__Directives__.
1/ According to the article on The Destiny Map, who wrote this 64-page Torg adventure?
2/ Extend the article on The Destiny Map with a few more sentences, starting after its final sentence.

===== Selection =====

The Destiny Map is an adventure published by West End Games (WEG) in 1990 for the cross-genre role-playing game Torg.

Description
The Storm Knights (player characters) in the United States (now a part of the primitive pseudo-reality of Baruk Kaah) discover a fragment of an ancient map that may lead to weapons the Storm Knights can use against the invading aliens. The Storm Knights must follow clues across the world to uncover more fragments of the map before their enemies can.

The original WEG publication also included a gamemaster's screen.

Publication history
WEG published the Torg role-playing game in 1990, and quickly followed up with a series of supplements and adventures, including The Destiny Map, a 64-page book written by  Christopher Kubasik, with interior art by Thomas Baxa, and cover art by David Dorman. A cardstock gamemaster's screen was also included.

The Destiny Map was the first part of the Relics of Power trilogy, and was followed by The Possibility Chalice and The Forever City, both also published in 1990.

===== Data records =====

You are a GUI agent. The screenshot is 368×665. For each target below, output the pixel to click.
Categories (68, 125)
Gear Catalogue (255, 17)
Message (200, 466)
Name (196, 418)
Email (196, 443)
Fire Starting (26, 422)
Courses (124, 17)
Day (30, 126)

=====

__Final answers__.
1/ Christopher Kubasik

2/
The entire Relics of Power trilogy was revised for Torg Eternity and published as Relics of Power Redux by Ulisses Spiele in 2020.

Reception
In the July 1990 edition of Games International (Issue 16), Paul Mason commended the "non-stop action", and called the adventure "detailed and tightly plotted." But he noted the pulp magazine tone of the adventure and warned players, "Whether you'll enjoy it depends on how you feel about the pulpishness of the background." 

Other reviewsWhite Wolf #24 (Dec./Jan., 1990)Games Review'' Vol. 2, Issue 10 (July 1990, p.48)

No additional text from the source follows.